* [Listing]
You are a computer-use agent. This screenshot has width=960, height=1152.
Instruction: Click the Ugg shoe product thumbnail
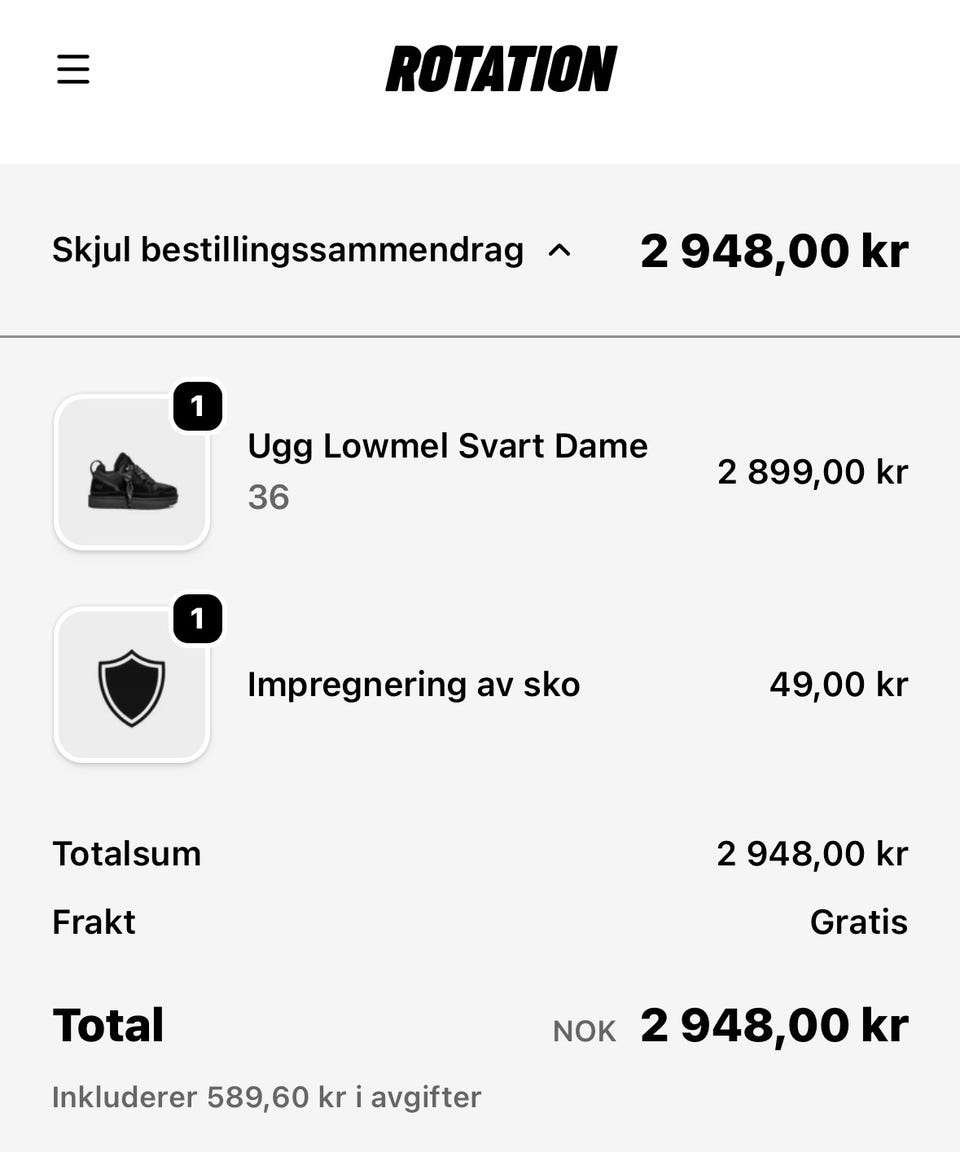[x=132, y=473]
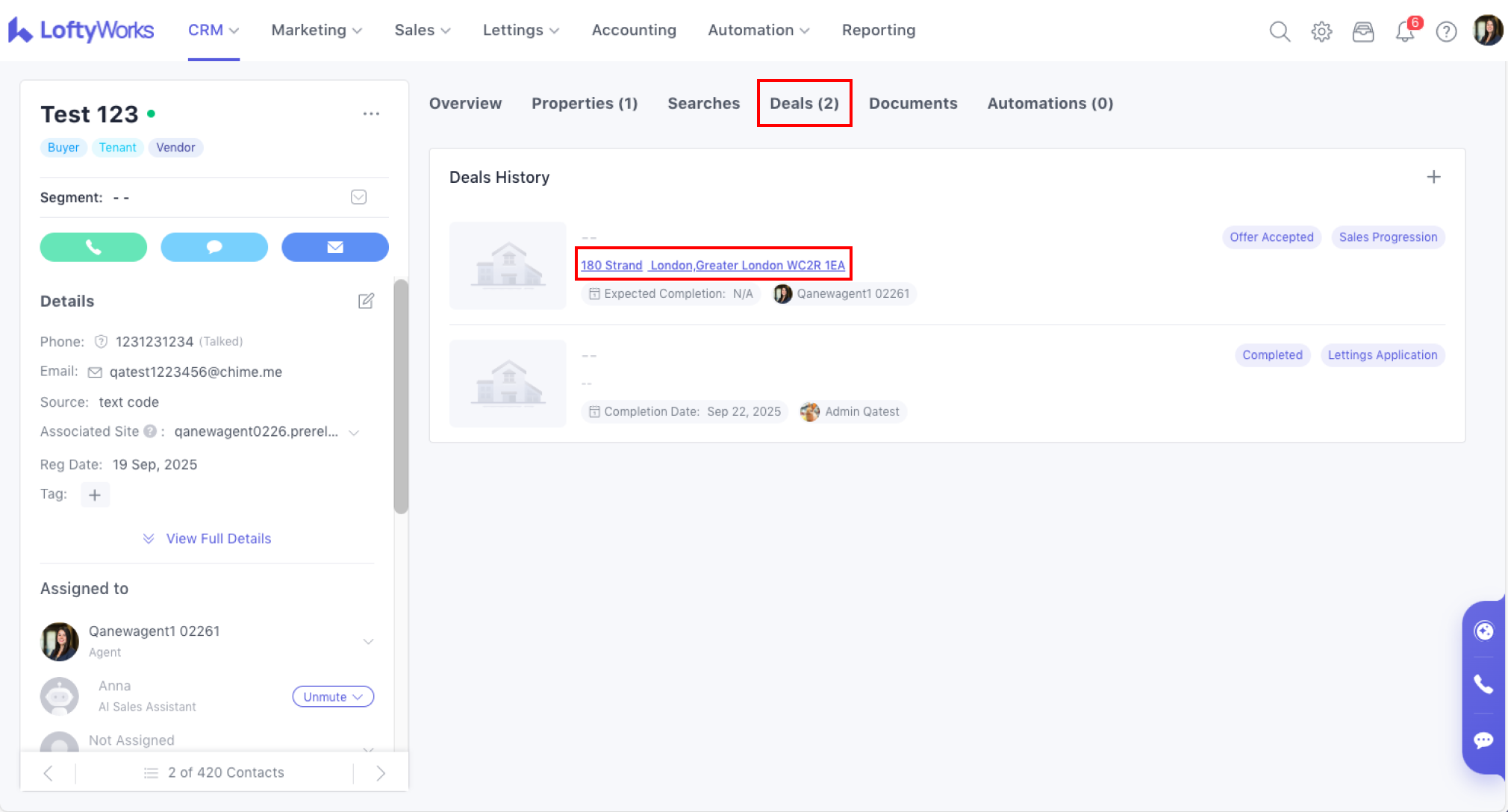Switch to the Documents tab

pos(912,103)
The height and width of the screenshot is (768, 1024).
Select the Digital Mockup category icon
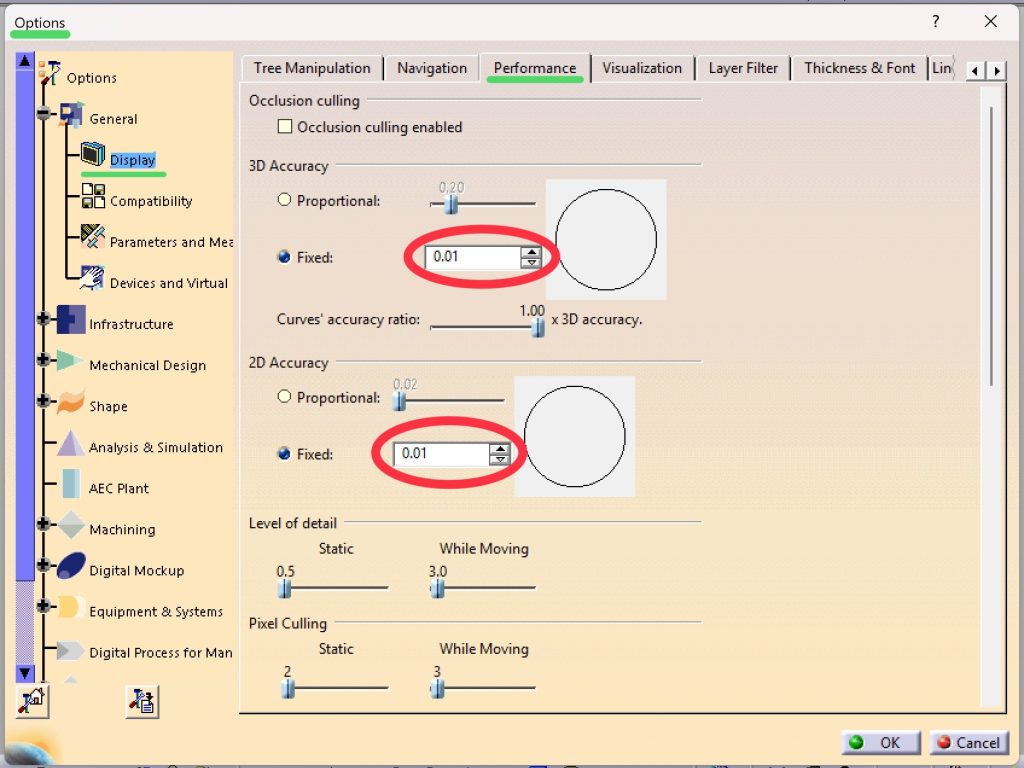(70, 566)
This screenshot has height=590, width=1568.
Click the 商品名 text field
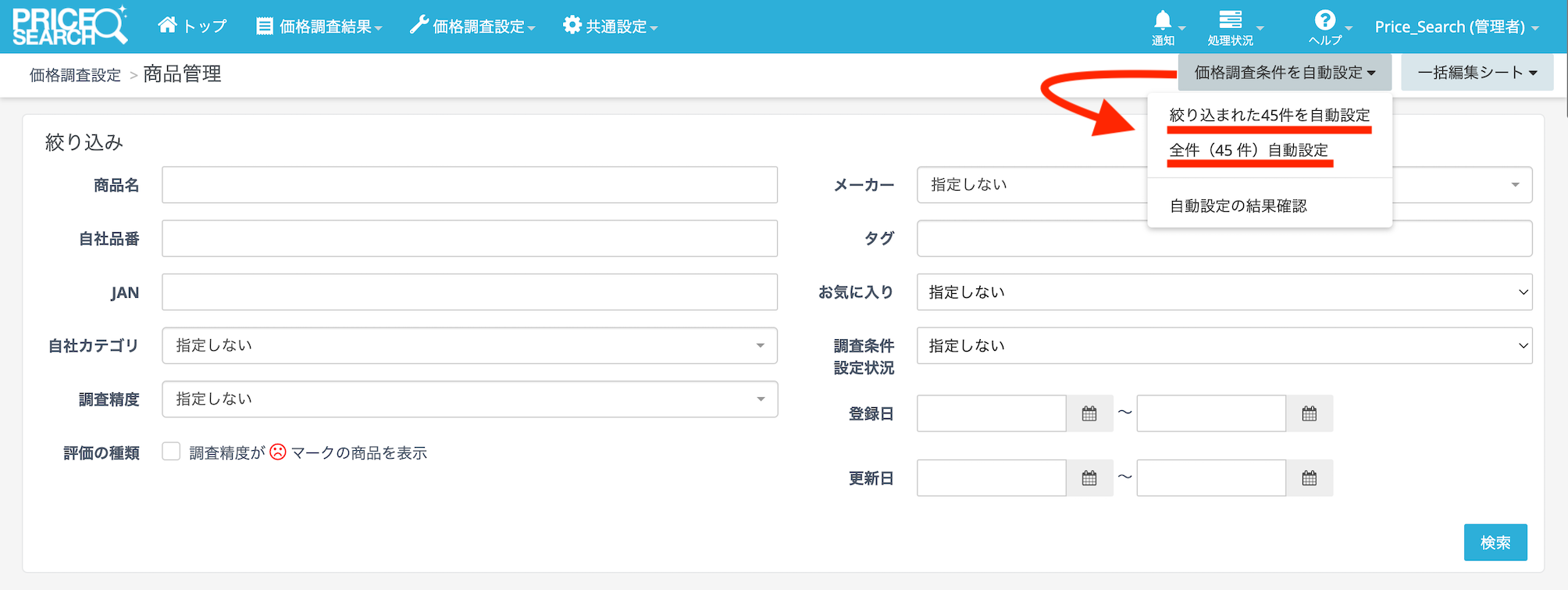469,185
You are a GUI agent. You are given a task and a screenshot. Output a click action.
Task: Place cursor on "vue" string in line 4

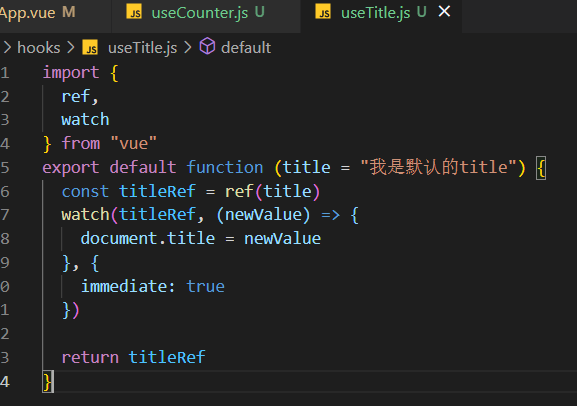coord(134,144)
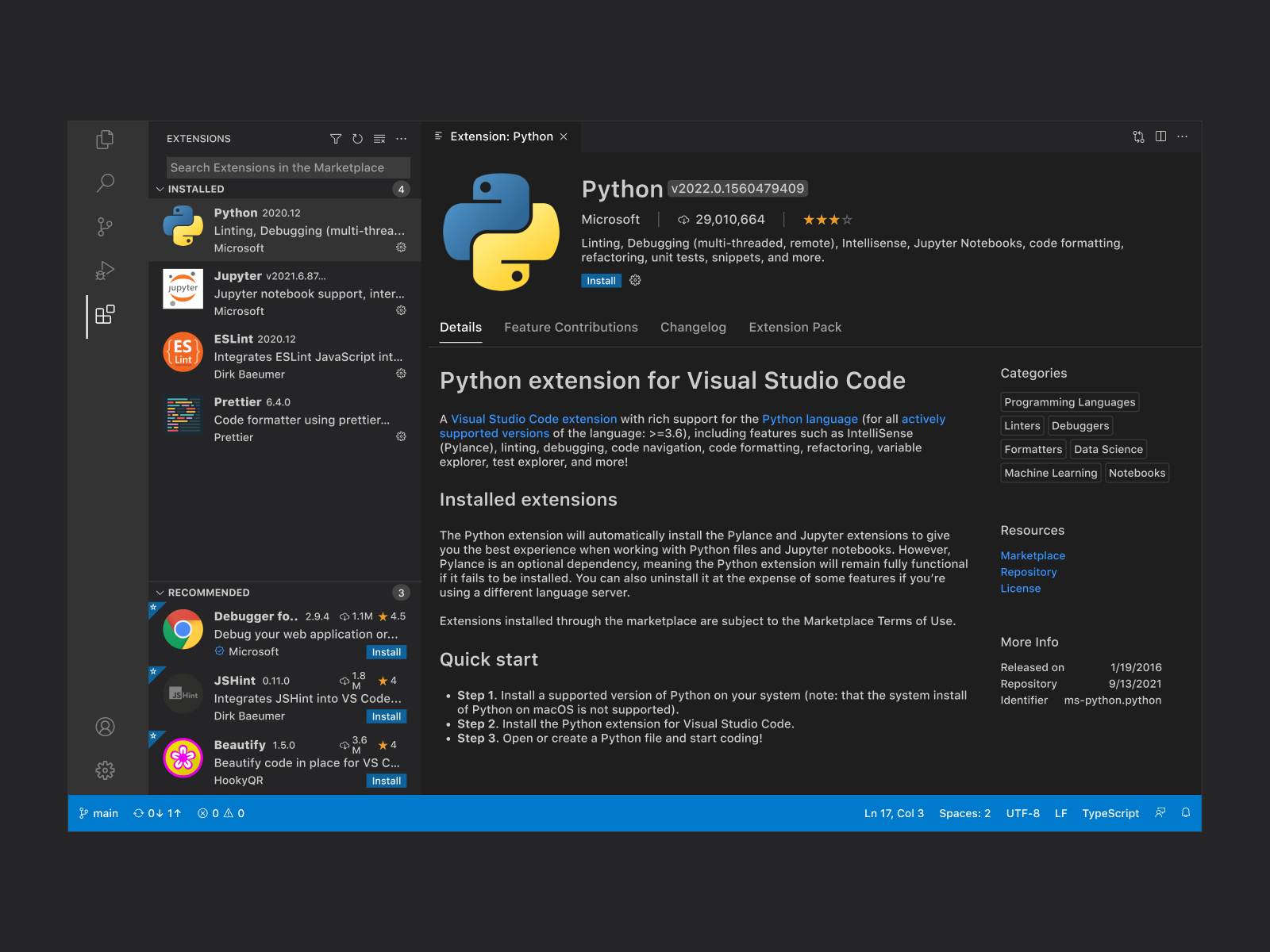The width and height of the screenshot is (1270, 952).
Task: Open the Feature Contributions tab
Action: click(x=571, y=327)
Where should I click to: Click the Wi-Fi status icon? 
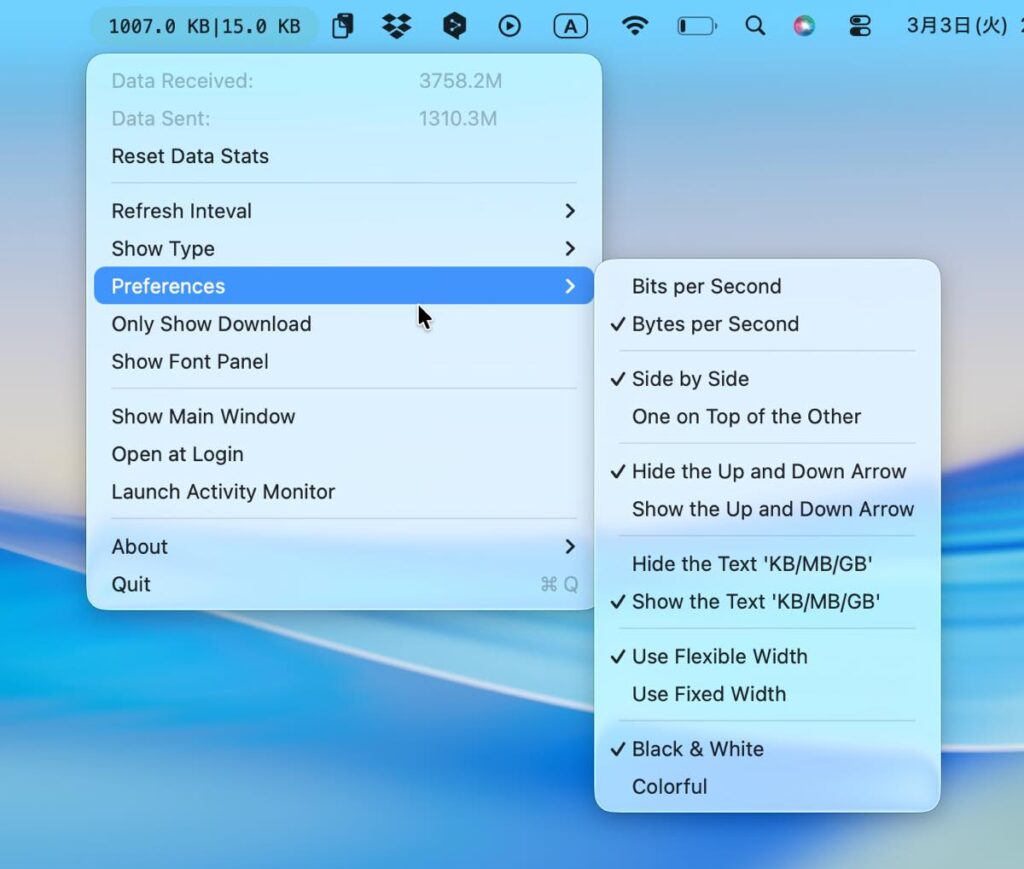click(x=634, y=27)
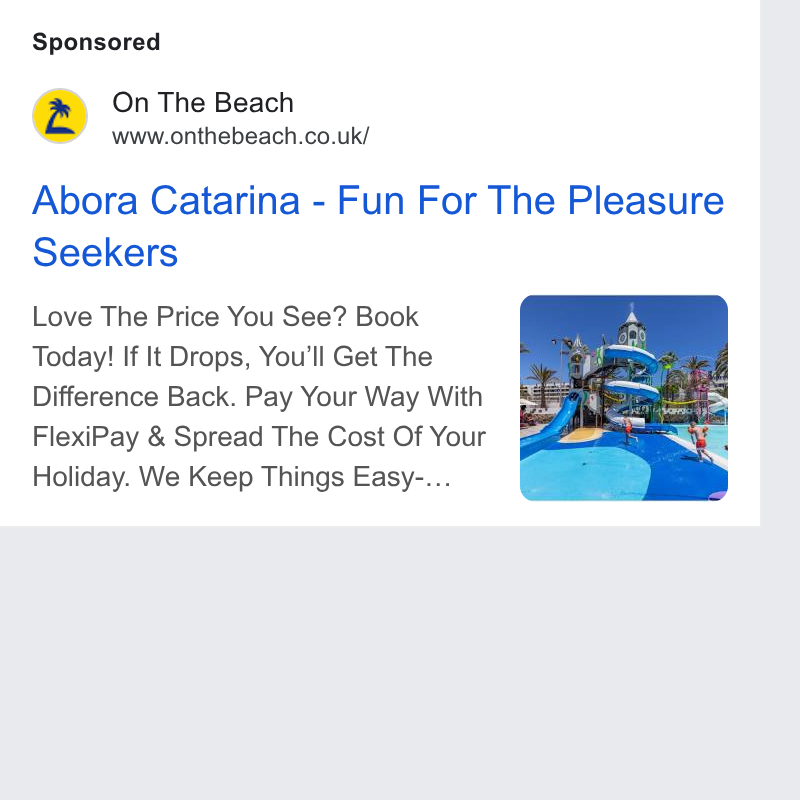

* [The request] Copy every line of the records above that contains the string "icon". The match is case-sensitive.

* [Worked solution]
Select the Digital Mockup category icon
Where should I click to: Click the Wi-Fi status icon? 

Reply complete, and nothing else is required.